Bitcoin and earlier versions of Ethereum, which are the first-generation blockchains, introduced radical ideas but had limited scalability and transaction speed. However, this situation led to the emergence of various innovations that would contribute to designing the second-generation blockchains and scaling proposals. This is where subnets come in significantly altering the blockchain landscape. In this blog, we will try to understand what subnets are; their role in blockchain technology; and their advantages within the blockchain ecosystem.
A subnet (sub-networks) can be described as a network within a network. It’s one way of dividing an IP (Internet Protocol) network into several smaller sub-networks for better security, manageability, and efficient utilization of network resources. In other words, it’s a place where devices with identical address space can communicate among themselves, exchanging data or sharing resources. A subnet within the blockchain universe allows segments of blockchain networks to be split into smaller bits for easier management.
Let’s elaborate on how the subnets work within a blockchain network.
Blockchains benefit from such complicated functioning of subnets. Subnetting refers to splitting a larger network into smaller parts, each with a specific number of IP addresses. Each device in that subnet has a unique address which helps in effective and secure communication between devices. The subnet mask configuration is important in subnetting. This determines the number of bits that are necessary to uniquely identify both the network ID and host ID.
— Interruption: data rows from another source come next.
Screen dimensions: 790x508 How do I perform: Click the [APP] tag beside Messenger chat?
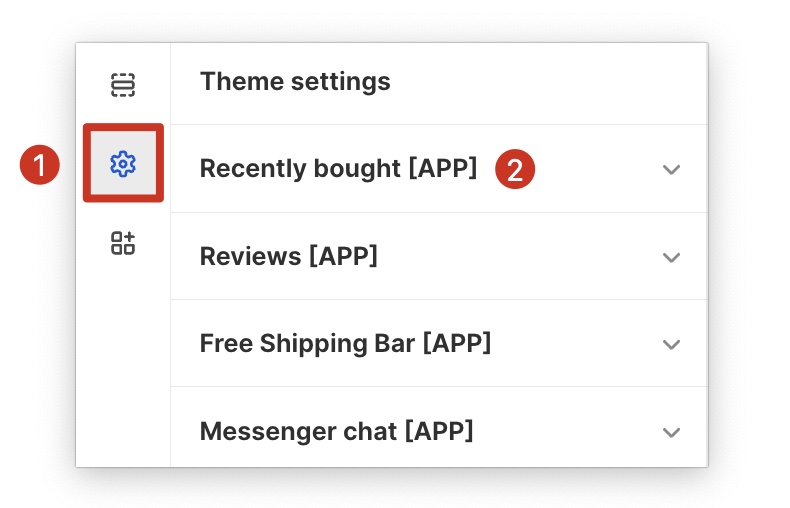(438, 431)
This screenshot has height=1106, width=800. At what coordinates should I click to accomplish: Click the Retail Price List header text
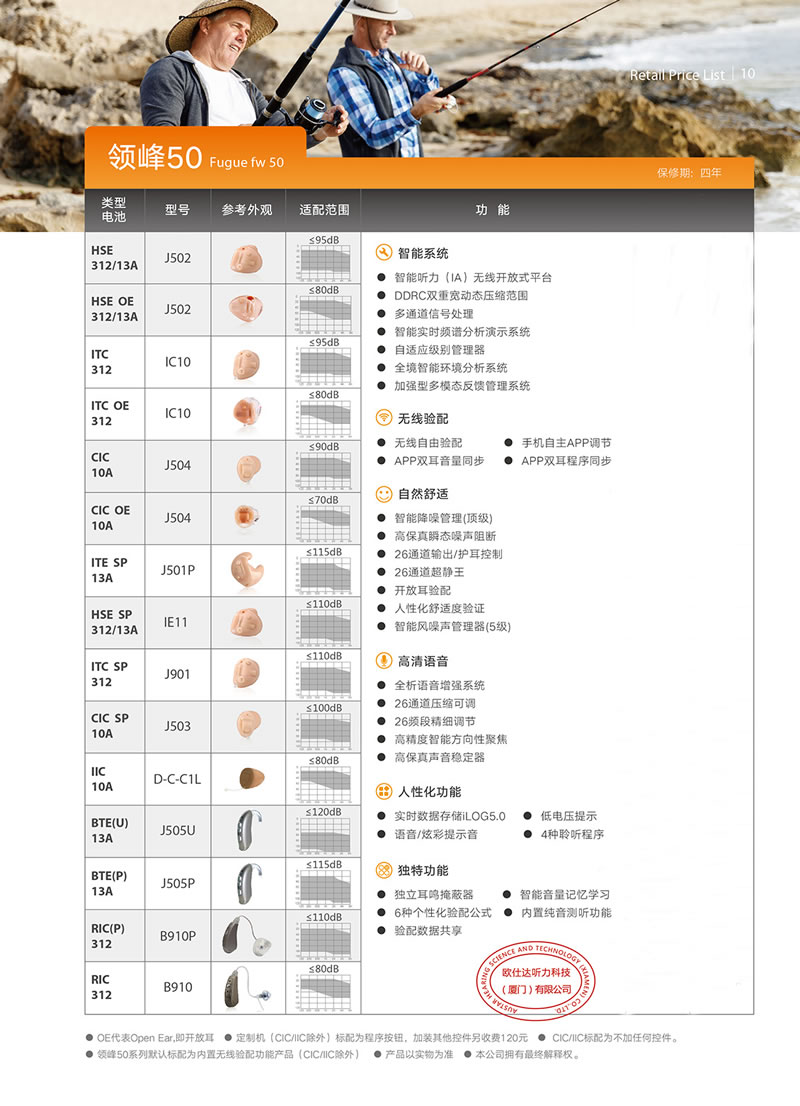[x=677, y=75]

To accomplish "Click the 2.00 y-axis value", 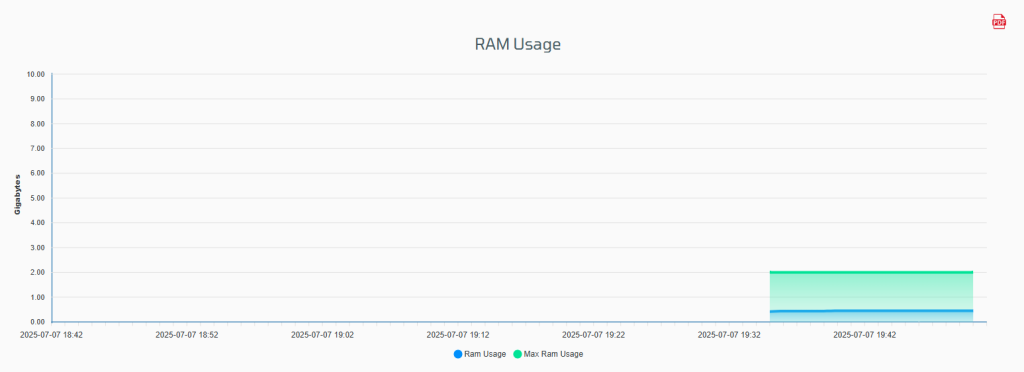I will point(37,273).
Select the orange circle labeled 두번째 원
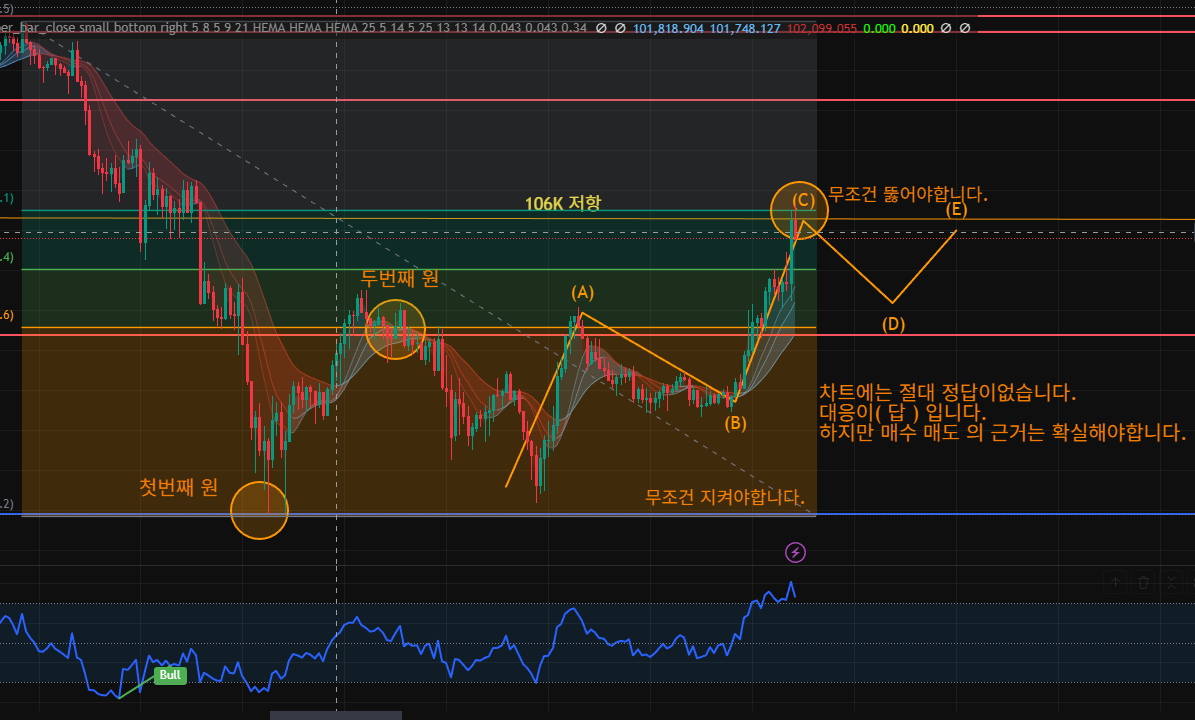 pos(395,329)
Segregation of devices within the network from those outside it is possible by use of sub-nets while enabling communication between them. In order for a transmitting device to determine whether another device is connected to the same subnet, it needs its IP address.
When this occurs, if the sending device belongs to the same subnet as the receiving device, then data will be sent directly. If however they are located on different subnets, data is sent by sending machine to default router which in turn forwards it right away to destination machine.
Public subnets are easier to set up and manage as they leverage existing infrastructure and security measures. However, they have limited control over customization or security and are subjected to platform fees viewed from different perspectives. Anyone can join them at their own will, validate transactions, and keep the network secure.
If a business needs enhanced customization, security, and governance for some sensitive or confidential aspects, then private subnets are the best solution. Yet, setting up and maintaining them requires higher technical knowledge and resources. They are typically restricted to only a few participants since they are controlled by access whereby only authorized agents can be involved in the network.
Are also available as deployment models, each tailored to address specific needs within a blockchain ecosystem.
Subnets have numerous advantages such as:
Some blockchain projects already make use of subnetting to improve their networks:
Subnets are proving to be an important tool that will enrich scalability, performance optimizations in the fast-paced environment which blockchain technology poses today. Subnets split up large, monolithic networks into smaller special-purpose pieces which permits blockchain ecosystems to grow and evolve in a way not previously conceivable.
In the continued evolution and growth of blockchain, subnets should increasingly play a major part in its structure. Whether you’re a developer poised to build the future leading application or simply interested in gnawing away at more details about this technology, keeping an eye on subnet developments makes total sense. A key part of the solution to building more usable, functional and flexible blockchain technology.